=== DOCUMENT PASSAGE ===
Thanks @gergness, you’ve given me some more things to think about.

Your examples are good ones, I hadn’t thought of those cases. But they highlight a problem that is mentioned later in the vignette and I don’t think they highlight problems introduced by having the function parse the input args instead letting r do it. This “surprising” evaluation of y can happen in any function when you use an uninitialized variable when it exists in an ancestor environment of the function, for example:

b = 3
 f8 <- function(a) {
        b = b + 3
        a + b
 }
 
 f8(3)
#> [1] 9

Later the vignette shows that the use of something like filter(df, x == y) is an accident waiting to happen because if the tibble lacks a y (or x) column a y variable in context will be used instead. The vignette shows that the .data pronoun should be used to prevent a surprising evaluation of x or y, as is what is happening in some of your examples… So the vignette is using an anti-pattern to try to show how something in tidyeval works which I don’t think is a good way to introduce a concept.

filter(df, .data$x == .data$y)
=== GIVEN DATA ===
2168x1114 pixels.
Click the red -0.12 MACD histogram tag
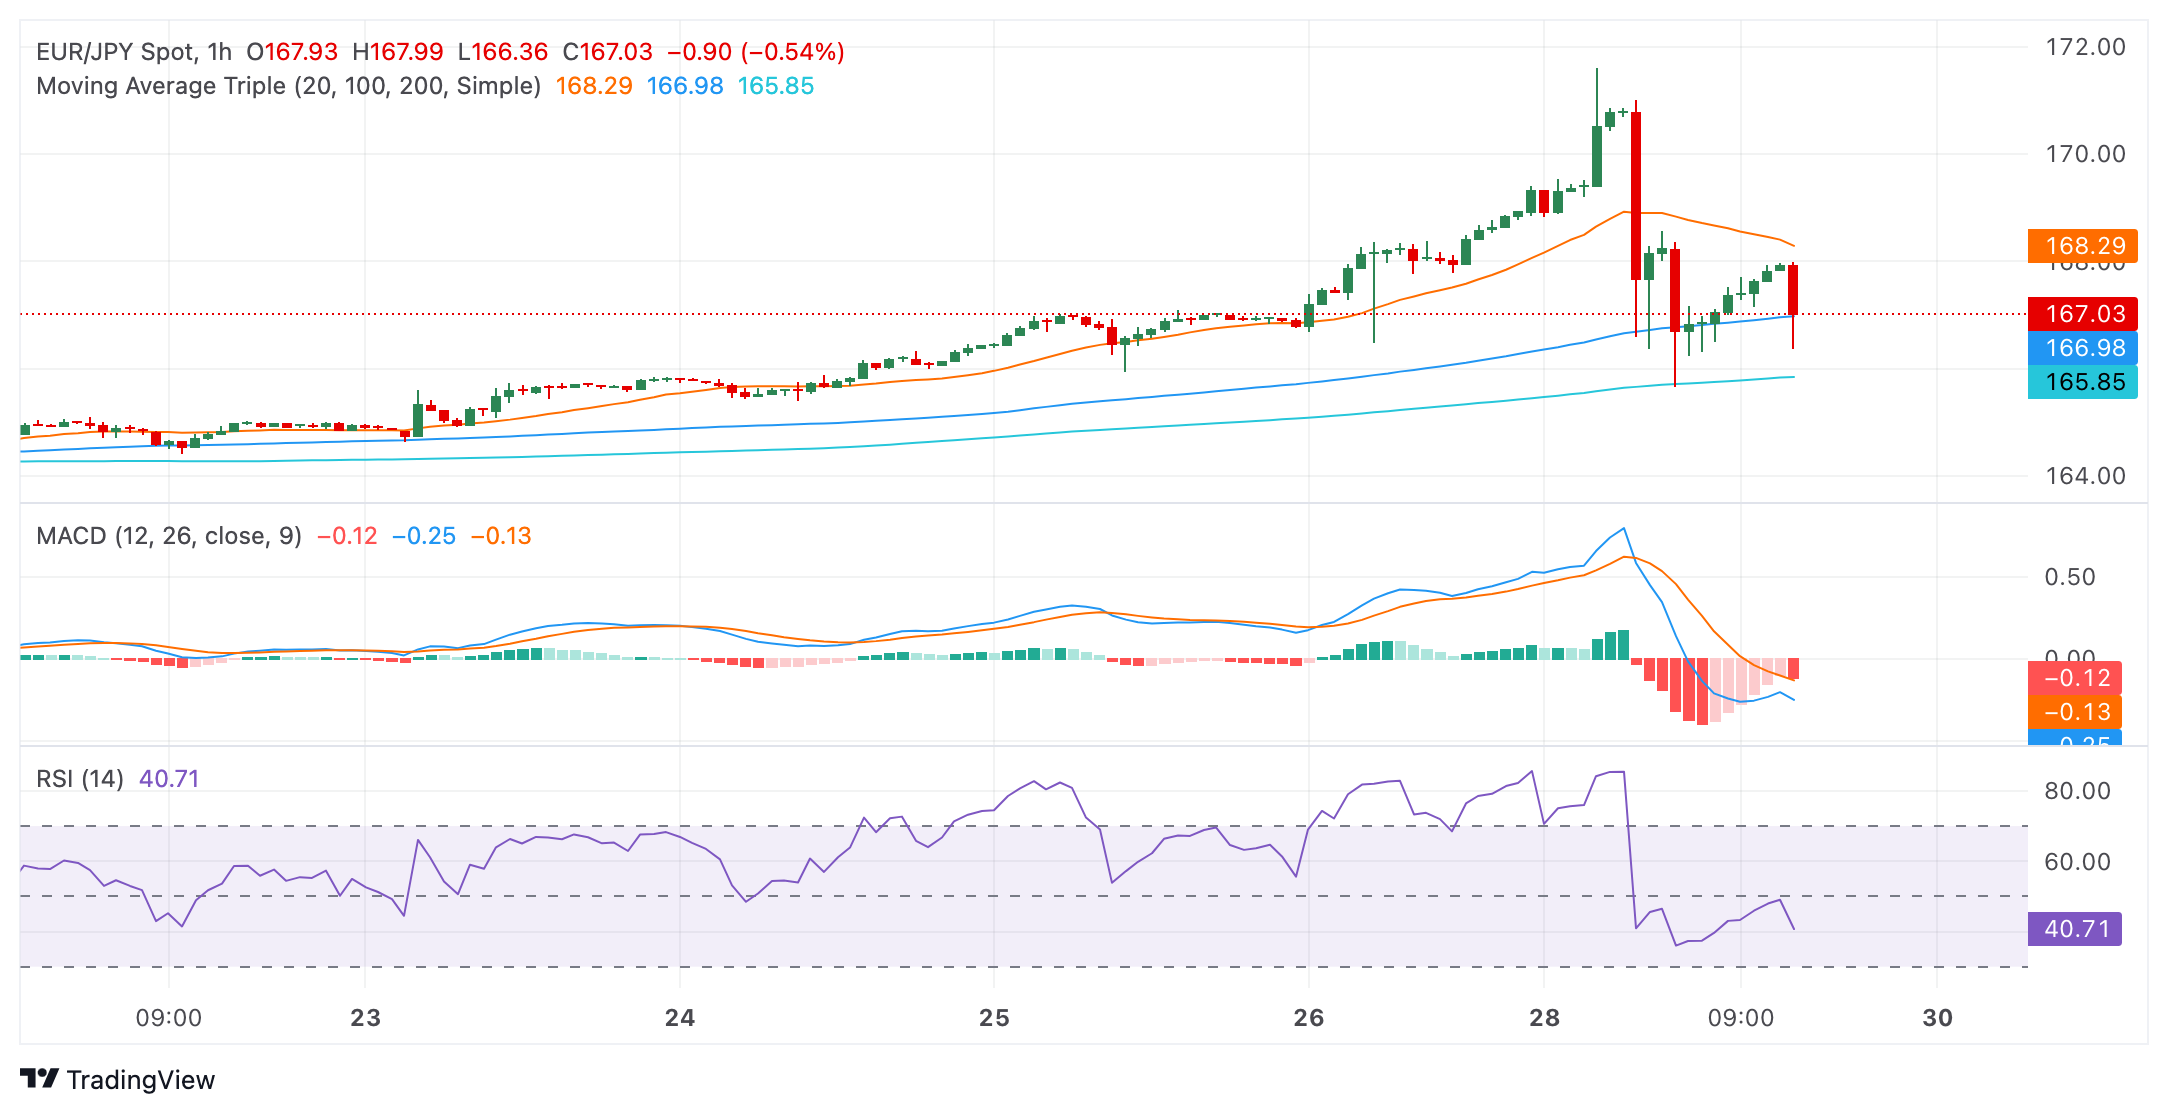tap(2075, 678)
===
§ GIVEN PROBLEM A
Print the part of the forum post about tidyeval starting at "Later the vignette" and ending at "filter(df, .data$x == .data$y)".
§ GIVEN PROBLEM B
Shorten the paragraph of the forum post about tidyeval that begins "Later the vignette shows", keeping its main facts.
§ GIVEN PROBLEM C
Go on writing the forum post about tidyeval after its final line.
The listing has no connection to the forum post about tidyeval.

§ RIGHT ANSWER A
Later the vignette shows that the use of something like filter(df, x == y) is an accident waiting to happen because if the tibble lacks a y (or x) column a y variable in context will be used instead. The vignette shows that the .data pronoun should be used to prevent a surprising evaluation of x or y, as is what is happening in some of your examples… So the vignette is using an anti-pattern to try to show how something in tidyeval works which I don’t think is a good way to introduce a concept.

filter(df, .data$x == .data$y)

§ RIGHT ANSWER B
The vignette later warns that filter(df, x == y) is an accident waiting to happen: if the tibble has no y (or x) column, a y variable from the surrounding context is used instead. It recommends the .data pronoun to prevent this surprising evaluation, which is what happens in some of the examples. The vignette therefore relies on an anti-pattern to show how tidyeval works, which the post calls a poor way to introduce a concept.

§ RIGHT ANSWER C
In general you should use filter(df, .data$x == .data$y) if you intend to compare columns so an error will be thrown if the tibble lacks an x or y column.

The example as shown at the beginning of the vignette, filter(df, x== y), really can’t be understood by someone, nor does it give them any real information, just learning about tidyeval at that point in the explanation. It’s really an “inside baseball” example. That’s why I think it is confusing.

I think the vignette is a really good and useful intro to tidyeval, but it very hard to write up something for a new user when you all ready know all the ins and outs of a language or framework.

Dan


#12

It’s an antipattern, maybe, for programming with dplyr but not for general R usage. That non-standard evaluation is a very good feature of R and makes users’ lives much easier, but it can’t prevent users from shooting themselves in the foot.


#13

Think of it as if everything you pass to an non-standard eval (NSE) function will be evaluated in the data frame’s environment. If there’s no variable there by the specified name, the function will look in parent environment until it finds it or is forced to error out. This is how NSE has always worked in R (see ?with), and is in keeping with the lexical scoping of environments.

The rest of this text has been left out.